Anita, wir haben uns im September 2021 in Albanien kennengelernt. Was hast du seitdem erlebt?
Anita: "Ich bin erst durch den Balkan gereist, Albanien, Kosovo, Nordmazedonien, und dann Serbien. Danach ging es weiter nach Portugal und Spanien, hier habe ich angefangen, per Anhalter auf Segelbooten mitzufahren und den Atlantischen Ozean zu überqueren. Jedes Segelboot hat seine ganz eigene, lange Geschichte. Das erste Boot, auf dem ich mitgefahren bin, wurde der Küstenwache gemeldet, weil wir 20 Tage auf See verschwunden waren, anstatt der geplanten ein oder zwei Wochen. Der Skipper des zweiten Boots war extrem unerfahren; gefühlt hatte er von nichts eine Ahnung. Wir haben beim Ankern unser Hauptsegel aufgrund einer Windböe verloren. Weil wir auf dem Boot keinen Ersatzmotor hatten, mussten wir abgeschleppt werden. Die Leute auf dem dritten Boot waren recht langweilig und konservativ.

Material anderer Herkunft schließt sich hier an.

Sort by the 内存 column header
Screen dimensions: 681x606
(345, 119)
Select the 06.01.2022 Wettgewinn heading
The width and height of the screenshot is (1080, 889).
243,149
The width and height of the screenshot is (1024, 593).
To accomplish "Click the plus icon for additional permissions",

Wir sind von Teneriffa Richtung Kap Verde gefahren und nach fünf Tagen habe ich mitten auf dem Ozean das Boot gewechselt, das dann wieder ziemlich interessant war: ein selbstgebauter Katamaran, auf dem schon zehn Personen mitgefahren sind. Auf den Kap Verden habe ich ungefähr einen Monat verbracht und viele interessante Menschen und Unternehmen kennengelernt, die dort viele Aufforstungs-, Recycling und soziale Projekte für talentierte Kinder vorantreiben."

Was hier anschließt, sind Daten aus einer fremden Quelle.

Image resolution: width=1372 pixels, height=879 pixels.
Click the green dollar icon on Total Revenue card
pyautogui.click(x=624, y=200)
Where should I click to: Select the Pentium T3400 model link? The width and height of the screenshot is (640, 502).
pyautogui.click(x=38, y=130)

"Und dann bin ich über den Atlantik gesegelt. Wir waren zu fünft auf einem zehn Meter langen Boot, kamen in Guadalupe an und verbrachten dort ungefähr eine Woche. Ich bin um die Insel getrampt und habe so viele wunderschöne Orte gesehen: den Dschungel, die Berge, Strände, vor denen Schildkröten schwimmen. Und gerade schreibe ich dir nach einem ziemlich schrecklichen Segelerlebnis. Ich habe eine Woche mit einem deutschen Psychiater-Kapitän auf einem Boot verbracht, der ziemlich verrückt ist, obwohl er wahrscheinlich dasselbe über mich denkt. Ich bin auf jeden Fall froh, an Land zu sein."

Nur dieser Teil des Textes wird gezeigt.